What to work on:
Reproduce word for word the lines of the data below, starting at the line that contains "Click the Dashboard" and continuing through the end of the data.

Data extract:
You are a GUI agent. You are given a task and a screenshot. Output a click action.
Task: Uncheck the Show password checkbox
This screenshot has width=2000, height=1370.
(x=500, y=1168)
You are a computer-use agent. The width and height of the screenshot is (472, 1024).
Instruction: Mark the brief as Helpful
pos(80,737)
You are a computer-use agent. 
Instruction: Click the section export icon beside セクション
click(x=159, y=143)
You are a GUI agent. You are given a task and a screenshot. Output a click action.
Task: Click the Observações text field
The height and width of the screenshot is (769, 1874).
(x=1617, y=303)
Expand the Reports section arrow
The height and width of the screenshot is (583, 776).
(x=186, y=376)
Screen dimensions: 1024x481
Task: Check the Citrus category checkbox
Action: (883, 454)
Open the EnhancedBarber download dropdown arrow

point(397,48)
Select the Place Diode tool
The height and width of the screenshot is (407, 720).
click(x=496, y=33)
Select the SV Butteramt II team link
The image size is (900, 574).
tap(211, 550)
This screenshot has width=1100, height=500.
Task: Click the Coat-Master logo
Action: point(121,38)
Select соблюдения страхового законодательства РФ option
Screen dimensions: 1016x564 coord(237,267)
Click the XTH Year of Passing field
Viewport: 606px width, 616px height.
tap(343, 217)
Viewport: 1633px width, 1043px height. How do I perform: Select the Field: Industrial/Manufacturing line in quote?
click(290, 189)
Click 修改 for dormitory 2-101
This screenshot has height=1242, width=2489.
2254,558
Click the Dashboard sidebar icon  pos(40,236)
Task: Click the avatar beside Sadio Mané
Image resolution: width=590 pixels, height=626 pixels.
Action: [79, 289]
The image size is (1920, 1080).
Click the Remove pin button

The completed task:
Click the Dashboard sidebar icon  pos(40,236)
Task: Click the avatar beside Sadio Mané
Image resolution: width=590 pixels, height=626 pixels.
Action: [79, 289]
The image size is (1920, 1080).
Click the Remove pin button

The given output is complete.